William Gear
This is the centenary of Gear’s birth and there are some activities which reflect that. The great Redfern Gallery in Cork Street has a splendid show, which I have just visited. Then there is going to be a show at the Towner Gallery in Eastbourne, which I am going to in August, and a new book by Andrew Lambirth.
I find Gear’s work increasingly attractive as the years pass. I often see the works on paper; whereas the oils are less common. The Redfern has a number of large (and expensive) oils, as well as smaller pieces on paper. It also has a well-illustrated accompanying catalogue.

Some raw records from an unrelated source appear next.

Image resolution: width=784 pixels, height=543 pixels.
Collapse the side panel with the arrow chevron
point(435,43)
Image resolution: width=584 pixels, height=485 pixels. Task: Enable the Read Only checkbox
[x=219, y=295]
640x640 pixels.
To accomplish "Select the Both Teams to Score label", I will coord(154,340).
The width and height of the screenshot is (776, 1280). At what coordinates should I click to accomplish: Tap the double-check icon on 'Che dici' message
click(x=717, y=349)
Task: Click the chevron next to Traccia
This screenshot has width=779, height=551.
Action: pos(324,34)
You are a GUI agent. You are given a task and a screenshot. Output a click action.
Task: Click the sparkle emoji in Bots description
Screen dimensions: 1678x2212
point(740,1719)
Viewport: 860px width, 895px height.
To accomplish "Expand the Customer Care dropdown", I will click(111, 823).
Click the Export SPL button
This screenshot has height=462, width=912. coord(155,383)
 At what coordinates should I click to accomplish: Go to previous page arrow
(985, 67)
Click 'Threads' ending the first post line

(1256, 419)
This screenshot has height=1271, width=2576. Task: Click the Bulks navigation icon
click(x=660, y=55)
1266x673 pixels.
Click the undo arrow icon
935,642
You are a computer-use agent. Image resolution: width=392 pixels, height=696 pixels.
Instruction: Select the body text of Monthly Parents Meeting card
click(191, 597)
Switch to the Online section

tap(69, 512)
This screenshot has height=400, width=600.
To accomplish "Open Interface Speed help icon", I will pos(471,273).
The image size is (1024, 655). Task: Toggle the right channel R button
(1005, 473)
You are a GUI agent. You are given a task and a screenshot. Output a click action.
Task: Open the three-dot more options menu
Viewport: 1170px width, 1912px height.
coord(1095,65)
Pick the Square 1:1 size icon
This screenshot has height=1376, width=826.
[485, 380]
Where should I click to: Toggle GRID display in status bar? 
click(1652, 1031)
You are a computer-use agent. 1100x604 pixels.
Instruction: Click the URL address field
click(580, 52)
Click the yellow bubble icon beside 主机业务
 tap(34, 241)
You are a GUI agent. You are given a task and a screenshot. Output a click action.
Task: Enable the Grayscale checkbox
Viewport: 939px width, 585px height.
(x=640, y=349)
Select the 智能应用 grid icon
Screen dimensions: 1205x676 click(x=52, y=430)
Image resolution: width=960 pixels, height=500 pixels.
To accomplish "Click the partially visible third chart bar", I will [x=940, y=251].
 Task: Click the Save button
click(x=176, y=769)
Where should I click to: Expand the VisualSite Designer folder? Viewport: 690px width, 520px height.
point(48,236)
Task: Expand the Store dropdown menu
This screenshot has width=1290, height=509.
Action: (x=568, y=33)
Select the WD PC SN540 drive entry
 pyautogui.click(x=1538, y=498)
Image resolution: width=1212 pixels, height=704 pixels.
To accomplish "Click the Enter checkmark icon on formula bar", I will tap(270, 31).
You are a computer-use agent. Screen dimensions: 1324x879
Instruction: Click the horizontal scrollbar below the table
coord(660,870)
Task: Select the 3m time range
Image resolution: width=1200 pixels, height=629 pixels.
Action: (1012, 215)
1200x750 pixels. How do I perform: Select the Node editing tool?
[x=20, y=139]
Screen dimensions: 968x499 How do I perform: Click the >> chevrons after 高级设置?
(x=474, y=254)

For those of us who are well used to English work of the mid-century, Gear’s largely Continental European outlook comes as a change. There can be no claim on him by the Scottish art establishment, except based upon the accident of his birth there. He was surely primarily a French artist, his work unlike that of anyone else of note practising in England that I can think of. He used colour in bold and adventurous ways, often to great effect. I am unable to analyse why it works; why I like it. It is somehow effective, to use the hackneyed formulation, on the nervous system, intuitively suggesting the mood of a moment and even the feeling of some sort of landscape. How it does that is not susceptible of analysis by me, except for the occasional juxtaposition of title and colour (the sea in the title reflected in the blue paint for example). Such analytical shortcomings may well be mine; maybe it is sufficient that the radiant pictures affect me in some way.